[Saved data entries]
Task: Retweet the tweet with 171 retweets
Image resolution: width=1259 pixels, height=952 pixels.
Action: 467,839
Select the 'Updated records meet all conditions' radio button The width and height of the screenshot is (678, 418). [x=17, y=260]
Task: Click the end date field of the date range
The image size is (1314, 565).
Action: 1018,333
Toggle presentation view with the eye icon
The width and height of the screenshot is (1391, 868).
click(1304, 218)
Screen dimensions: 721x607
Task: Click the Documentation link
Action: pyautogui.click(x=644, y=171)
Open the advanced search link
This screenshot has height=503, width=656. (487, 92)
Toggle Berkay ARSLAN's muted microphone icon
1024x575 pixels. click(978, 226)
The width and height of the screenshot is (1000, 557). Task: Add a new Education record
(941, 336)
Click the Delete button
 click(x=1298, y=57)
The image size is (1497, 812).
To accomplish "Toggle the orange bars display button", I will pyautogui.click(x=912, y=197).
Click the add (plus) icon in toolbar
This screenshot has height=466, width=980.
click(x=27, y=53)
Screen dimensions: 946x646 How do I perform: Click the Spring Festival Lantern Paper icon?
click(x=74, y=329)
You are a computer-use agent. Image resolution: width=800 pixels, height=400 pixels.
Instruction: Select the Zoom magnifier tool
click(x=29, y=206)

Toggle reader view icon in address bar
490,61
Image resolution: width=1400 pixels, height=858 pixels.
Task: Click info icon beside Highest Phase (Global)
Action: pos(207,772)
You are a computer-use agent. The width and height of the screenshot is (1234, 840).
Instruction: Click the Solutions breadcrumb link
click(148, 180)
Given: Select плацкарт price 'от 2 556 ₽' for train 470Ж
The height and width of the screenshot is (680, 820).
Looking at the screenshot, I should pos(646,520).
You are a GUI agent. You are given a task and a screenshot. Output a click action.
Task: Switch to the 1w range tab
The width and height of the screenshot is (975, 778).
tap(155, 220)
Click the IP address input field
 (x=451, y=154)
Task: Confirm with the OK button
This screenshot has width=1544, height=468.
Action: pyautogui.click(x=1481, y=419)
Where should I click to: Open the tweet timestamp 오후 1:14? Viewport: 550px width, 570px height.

Task description |
Find every line in the records above that contains the word "agent", and copy each one.

Task result |
You are a computer-use agent. Image resolution: width=800 pixels, height=400 pixels.
You are a computer-use agent. The width and height of the screenshot is (1234, 840).
You are a GUI agent. You are given a task and a screenshot. Output a click action.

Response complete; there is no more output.